→ Data provided
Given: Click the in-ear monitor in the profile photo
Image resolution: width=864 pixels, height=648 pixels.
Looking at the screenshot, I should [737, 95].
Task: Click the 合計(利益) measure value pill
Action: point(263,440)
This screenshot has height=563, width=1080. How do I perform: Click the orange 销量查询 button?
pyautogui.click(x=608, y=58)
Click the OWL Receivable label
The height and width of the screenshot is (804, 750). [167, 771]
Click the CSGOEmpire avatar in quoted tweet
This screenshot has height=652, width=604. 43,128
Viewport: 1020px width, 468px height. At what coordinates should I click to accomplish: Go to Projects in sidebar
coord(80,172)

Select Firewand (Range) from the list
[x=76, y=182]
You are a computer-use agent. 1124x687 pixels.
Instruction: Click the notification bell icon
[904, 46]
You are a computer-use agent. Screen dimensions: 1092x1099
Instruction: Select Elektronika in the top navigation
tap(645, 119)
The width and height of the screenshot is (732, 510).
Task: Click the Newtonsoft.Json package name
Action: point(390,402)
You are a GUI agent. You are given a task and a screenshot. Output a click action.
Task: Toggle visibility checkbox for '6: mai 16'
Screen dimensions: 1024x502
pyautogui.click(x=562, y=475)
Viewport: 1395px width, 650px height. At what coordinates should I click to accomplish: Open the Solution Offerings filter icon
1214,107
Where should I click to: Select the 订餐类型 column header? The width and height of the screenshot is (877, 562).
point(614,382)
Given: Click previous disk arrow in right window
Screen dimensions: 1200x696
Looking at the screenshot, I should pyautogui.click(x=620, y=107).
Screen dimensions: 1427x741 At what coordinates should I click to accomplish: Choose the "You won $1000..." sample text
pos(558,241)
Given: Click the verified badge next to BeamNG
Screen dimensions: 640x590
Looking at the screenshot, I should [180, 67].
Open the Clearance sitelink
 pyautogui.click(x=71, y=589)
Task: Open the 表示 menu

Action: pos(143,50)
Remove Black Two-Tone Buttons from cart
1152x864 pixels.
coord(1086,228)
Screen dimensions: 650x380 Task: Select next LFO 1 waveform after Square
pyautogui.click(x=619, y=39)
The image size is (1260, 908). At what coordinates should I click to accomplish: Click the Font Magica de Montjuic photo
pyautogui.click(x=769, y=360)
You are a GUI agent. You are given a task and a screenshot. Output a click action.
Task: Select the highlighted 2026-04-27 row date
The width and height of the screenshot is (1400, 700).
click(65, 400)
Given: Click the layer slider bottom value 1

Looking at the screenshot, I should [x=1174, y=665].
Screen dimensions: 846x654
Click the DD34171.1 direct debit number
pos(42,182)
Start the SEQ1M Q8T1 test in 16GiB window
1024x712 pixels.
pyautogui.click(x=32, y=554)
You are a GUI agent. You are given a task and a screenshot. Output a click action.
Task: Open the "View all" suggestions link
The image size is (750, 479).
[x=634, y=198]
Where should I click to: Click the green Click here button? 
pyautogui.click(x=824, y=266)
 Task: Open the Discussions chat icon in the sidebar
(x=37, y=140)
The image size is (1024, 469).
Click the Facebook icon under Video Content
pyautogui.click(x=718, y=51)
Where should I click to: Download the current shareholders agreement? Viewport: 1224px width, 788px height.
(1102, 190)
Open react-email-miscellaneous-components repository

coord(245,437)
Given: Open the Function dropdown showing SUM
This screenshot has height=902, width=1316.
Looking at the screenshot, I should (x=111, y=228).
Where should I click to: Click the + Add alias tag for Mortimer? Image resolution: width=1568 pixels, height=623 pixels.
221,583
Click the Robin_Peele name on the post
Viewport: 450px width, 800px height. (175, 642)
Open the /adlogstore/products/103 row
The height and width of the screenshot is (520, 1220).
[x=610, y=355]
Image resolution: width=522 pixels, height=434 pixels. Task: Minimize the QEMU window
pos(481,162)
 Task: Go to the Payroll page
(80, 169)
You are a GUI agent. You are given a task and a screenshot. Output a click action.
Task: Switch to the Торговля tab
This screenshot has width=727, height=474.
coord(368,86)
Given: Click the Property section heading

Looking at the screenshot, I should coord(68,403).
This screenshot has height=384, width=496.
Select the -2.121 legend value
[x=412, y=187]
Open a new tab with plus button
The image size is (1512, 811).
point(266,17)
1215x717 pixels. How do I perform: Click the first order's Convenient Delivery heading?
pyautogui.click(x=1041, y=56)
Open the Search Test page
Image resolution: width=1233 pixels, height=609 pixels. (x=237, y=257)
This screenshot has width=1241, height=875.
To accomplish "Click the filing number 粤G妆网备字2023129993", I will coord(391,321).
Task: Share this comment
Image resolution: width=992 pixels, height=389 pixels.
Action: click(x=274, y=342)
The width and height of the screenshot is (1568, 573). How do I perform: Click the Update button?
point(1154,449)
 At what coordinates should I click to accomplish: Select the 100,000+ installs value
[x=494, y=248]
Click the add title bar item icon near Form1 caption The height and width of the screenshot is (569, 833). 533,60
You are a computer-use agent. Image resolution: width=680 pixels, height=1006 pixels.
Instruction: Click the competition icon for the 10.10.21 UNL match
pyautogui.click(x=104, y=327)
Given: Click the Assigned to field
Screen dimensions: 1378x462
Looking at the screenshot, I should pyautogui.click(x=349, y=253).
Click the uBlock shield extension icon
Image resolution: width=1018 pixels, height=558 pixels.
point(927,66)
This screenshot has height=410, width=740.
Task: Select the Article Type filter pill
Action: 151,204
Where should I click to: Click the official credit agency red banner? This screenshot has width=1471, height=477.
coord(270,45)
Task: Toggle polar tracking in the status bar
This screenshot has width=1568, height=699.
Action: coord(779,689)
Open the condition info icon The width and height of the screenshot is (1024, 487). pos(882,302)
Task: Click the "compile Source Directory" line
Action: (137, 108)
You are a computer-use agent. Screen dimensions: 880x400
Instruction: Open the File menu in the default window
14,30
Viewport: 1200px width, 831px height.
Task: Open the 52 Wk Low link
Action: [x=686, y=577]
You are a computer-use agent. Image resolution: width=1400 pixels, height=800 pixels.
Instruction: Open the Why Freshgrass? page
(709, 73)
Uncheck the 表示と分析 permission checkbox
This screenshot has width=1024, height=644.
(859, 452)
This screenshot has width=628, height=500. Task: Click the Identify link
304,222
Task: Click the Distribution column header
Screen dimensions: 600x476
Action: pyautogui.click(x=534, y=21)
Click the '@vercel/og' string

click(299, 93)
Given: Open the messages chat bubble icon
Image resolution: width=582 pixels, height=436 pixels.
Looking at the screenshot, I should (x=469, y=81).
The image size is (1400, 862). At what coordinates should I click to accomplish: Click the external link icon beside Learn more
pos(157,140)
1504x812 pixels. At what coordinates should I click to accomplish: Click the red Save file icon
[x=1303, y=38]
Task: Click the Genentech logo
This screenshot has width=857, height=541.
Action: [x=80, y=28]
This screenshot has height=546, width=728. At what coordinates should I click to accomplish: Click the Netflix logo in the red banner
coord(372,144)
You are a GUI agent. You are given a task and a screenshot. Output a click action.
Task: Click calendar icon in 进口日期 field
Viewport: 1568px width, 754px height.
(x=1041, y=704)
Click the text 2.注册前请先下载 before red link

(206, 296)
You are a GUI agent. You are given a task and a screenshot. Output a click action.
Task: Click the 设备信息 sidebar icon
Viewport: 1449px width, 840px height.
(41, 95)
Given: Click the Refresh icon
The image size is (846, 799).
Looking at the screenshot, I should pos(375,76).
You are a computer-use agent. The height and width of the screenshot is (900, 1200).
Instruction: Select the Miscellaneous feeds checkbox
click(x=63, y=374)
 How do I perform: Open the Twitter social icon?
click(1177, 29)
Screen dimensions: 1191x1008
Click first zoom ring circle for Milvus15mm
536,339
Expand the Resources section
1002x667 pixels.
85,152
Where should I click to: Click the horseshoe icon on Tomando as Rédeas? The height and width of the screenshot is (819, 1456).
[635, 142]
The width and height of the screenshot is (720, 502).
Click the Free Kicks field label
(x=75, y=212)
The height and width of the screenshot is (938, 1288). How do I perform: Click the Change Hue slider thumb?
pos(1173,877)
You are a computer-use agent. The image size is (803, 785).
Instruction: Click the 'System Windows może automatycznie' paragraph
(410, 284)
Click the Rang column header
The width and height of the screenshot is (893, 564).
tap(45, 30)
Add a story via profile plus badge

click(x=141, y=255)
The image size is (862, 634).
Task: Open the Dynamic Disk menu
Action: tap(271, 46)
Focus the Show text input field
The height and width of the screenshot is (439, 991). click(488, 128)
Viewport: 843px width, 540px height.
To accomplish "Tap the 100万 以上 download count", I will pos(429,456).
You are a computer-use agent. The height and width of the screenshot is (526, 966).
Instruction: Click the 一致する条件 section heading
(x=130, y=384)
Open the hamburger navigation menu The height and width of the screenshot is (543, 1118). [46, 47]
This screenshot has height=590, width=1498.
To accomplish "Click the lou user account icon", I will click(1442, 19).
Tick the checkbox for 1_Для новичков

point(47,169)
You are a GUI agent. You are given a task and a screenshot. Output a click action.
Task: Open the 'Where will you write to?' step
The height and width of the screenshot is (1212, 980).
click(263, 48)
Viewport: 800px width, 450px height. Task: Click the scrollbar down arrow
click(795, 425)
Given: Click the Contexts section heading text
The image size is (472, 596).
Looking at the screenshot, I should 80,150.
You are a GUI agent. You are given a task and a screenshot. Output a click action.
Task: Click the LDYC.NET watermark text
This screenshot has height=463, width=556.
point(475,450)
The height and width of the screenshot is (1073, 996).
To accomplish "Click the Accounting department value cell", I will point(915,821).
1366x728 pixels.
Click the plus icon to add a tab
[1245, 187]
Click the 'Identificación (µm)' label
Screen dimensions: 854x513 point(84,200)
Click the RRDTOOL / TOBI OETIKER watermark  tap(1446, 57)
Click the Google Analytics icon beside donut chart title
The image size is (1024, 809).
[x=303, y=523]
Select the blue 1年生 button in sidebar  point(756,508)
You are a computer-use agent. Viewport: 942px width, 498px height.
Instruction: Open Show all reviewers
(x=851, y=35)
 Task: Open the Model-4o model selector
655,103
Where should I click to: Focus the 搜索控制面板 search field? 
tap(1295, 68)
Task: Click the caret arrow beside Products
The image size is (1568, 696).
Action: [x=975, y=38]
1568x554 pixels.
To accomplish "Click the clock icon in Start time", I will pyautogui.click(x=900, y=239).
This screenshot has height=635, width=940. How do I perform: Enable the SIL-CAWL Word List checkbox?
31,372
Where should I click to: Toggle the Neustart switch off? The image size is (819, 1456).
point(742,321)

→ Task item
Respond with only the number of lines above that include the string "computer".

→ Answer for this exercise
9